Она не плакала и даже не кричала. Но в ту ночь прошептала Бриджет: «Теперь я готова бежать. Хочу сбежать еще до рассвета».
Бриджет сказала, что прямо сейчас сбежать не выйдет: нужно придумать план. Им пригодится шестипенсовик, который она каждый день перепрятывала. Она сказала, что им надо ехать в Болдок, потому что Свэйти – деревушка черт знает где, и они ее ни за что не отыщут. Когда они доберутся до Болдока, мистер и миссис Инчбальд приютят их, поджарят для них бекон и пошлют весточку Нелли Бак в Суффолк. Девочки вспомнили, что на пути в госпиталь последнюю часть пути проделали на омнибусе.

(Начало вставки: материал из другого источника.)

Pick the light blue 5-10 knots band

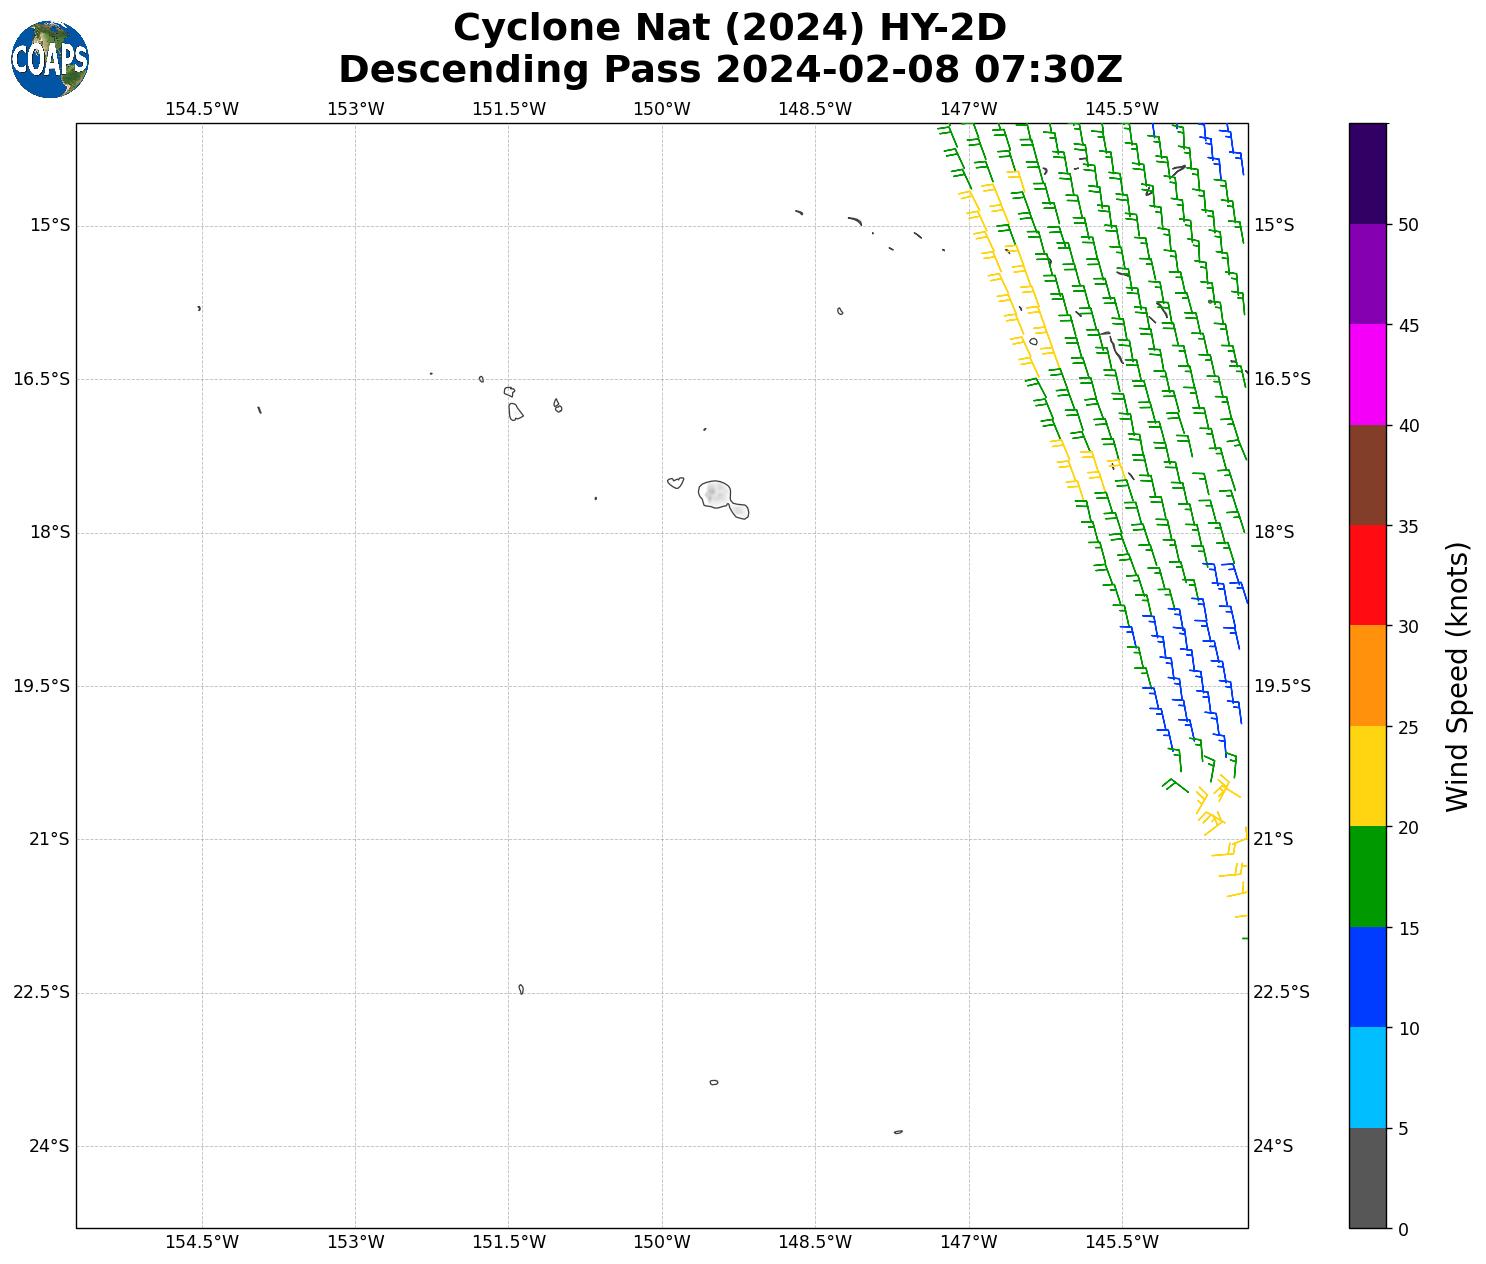(1367, 1077)
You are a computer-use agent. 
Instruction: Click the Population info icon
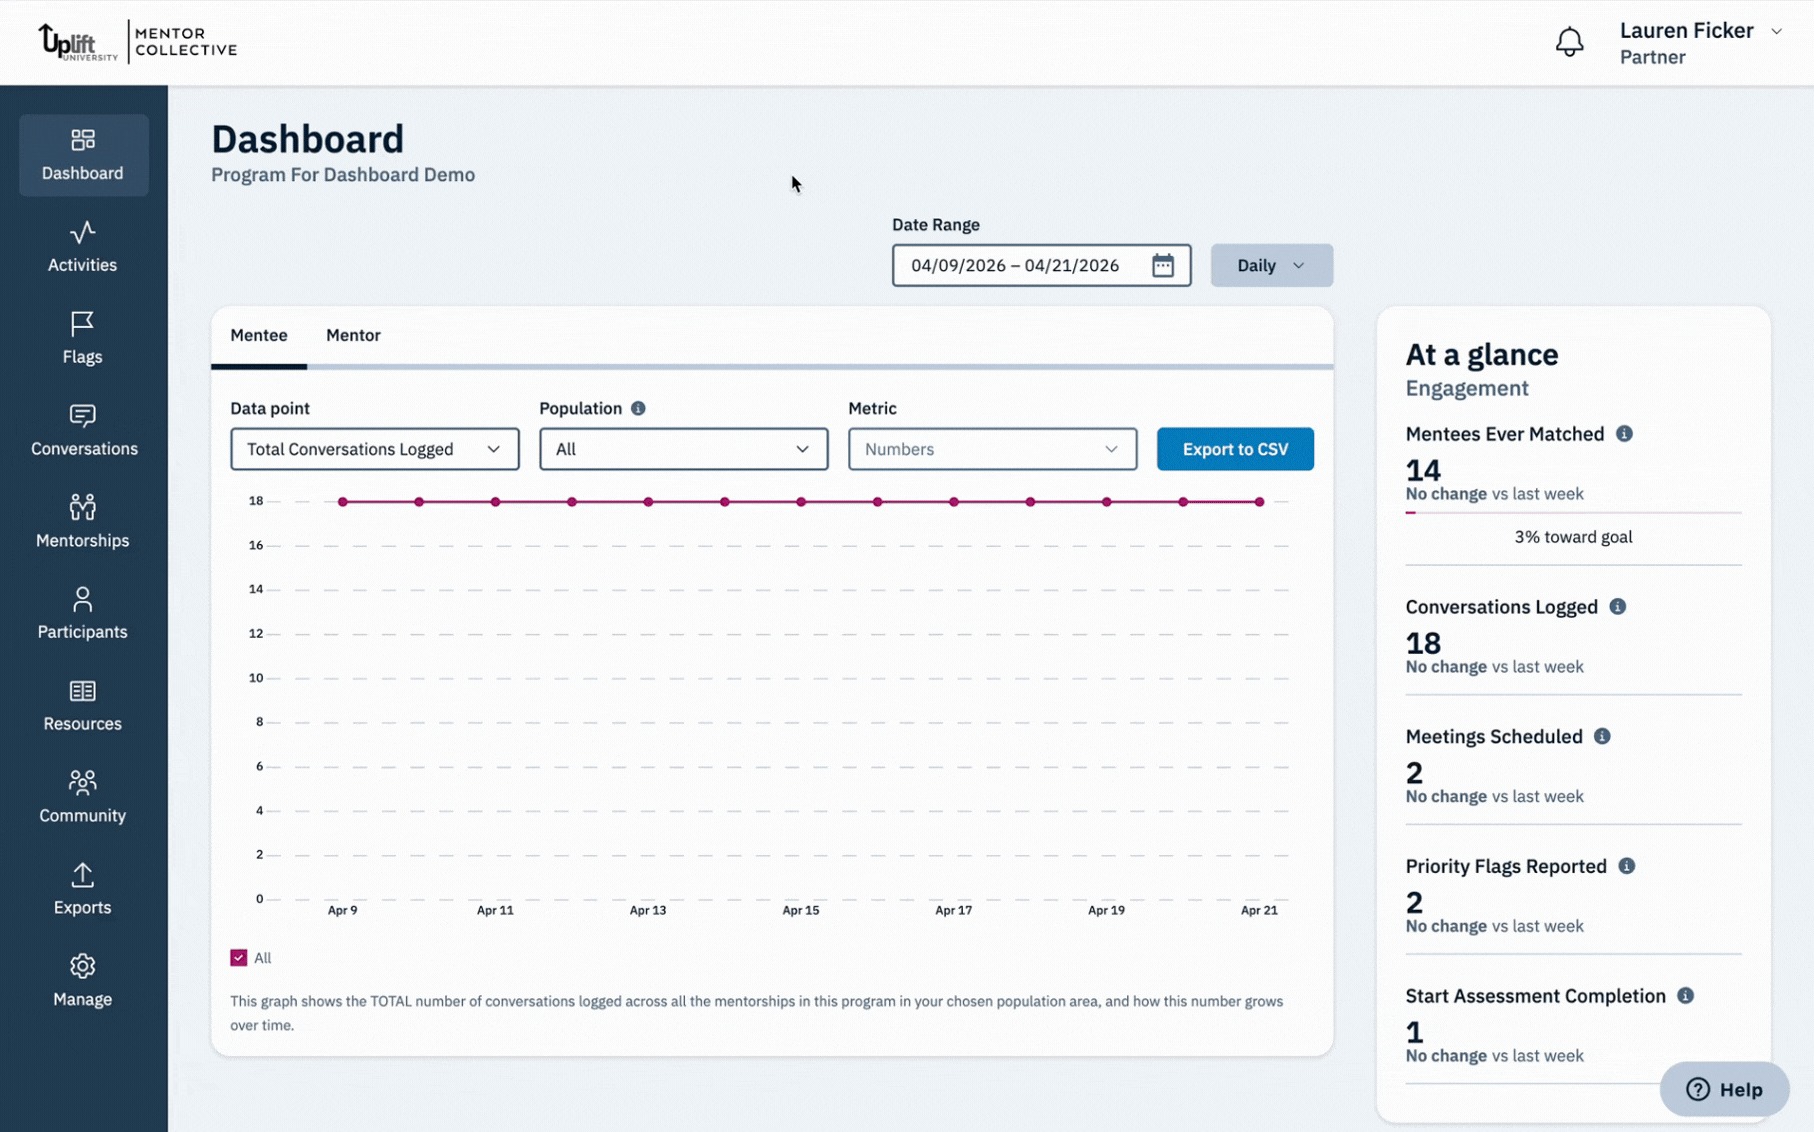(x=638, y=408)
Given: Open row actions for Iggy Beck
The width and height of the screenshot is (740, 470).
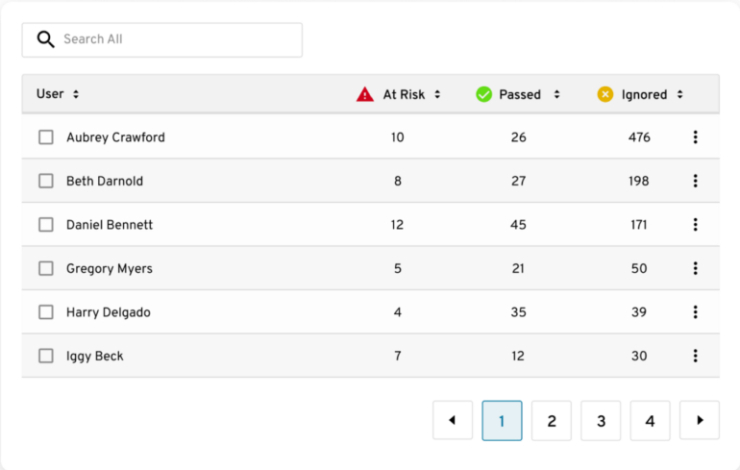Looking at the screenshot, I should [x=695, y=356].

Теперь им нужно было лишь выбраться за ворота и дойти до остановки возле гостиницы «У Грея».
Когда их послали в большой двор помочь мальчишкам, которые кололи и носили дрова, они добрели до ворот – проверить, можно ли их перелезть, – но обнаружили, что ворота строго охраняются, и сочли, что так же дело обстоит и ночью: сторожа несут свое дежурство, сражаясь с желанием поспать и тяжестью мушкетов, что так и тянут их к земле.

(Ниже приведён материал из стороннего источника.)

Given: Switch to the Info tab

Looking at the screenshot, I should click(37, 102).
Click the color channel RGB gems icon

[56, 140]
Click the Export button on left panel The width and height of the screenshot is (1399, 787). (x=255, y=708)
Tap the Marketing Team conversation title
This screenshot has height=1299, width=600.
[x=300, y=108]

Но девочки знали, что почти каждый день на заре сюда приезжают телеги и фургоны с продуктами. Бриджет рассказала Лили, что в бакалее Инчбальдов продавалось все необходимое для жизни: чай, мука, овес, сахар, кофе, патока, сода, сушеные бобы, крахмал, соль, перец, рис, сыр, яйца, лук, морковь, капуста, картофель, сало, сливочное масло, бекон, манная крупа, рыбные консервы, изюм, миндаль и ангелика… Она сказала: если бы таких вещей не привозили в Лондонский госпиталь для найденышей, то все бы здесь давно померли, а значит, доставлять еду должны довольно часто. Им с Лили нужно лишь проснуться до пяти утра и прокрасться во двор, дождаться, когда придут подводы, и, пока возницы будут заносить еду на кухню, спрятаться в фургоне и сидеть там тихо и неподвижно, пока их не вывезут за ворота.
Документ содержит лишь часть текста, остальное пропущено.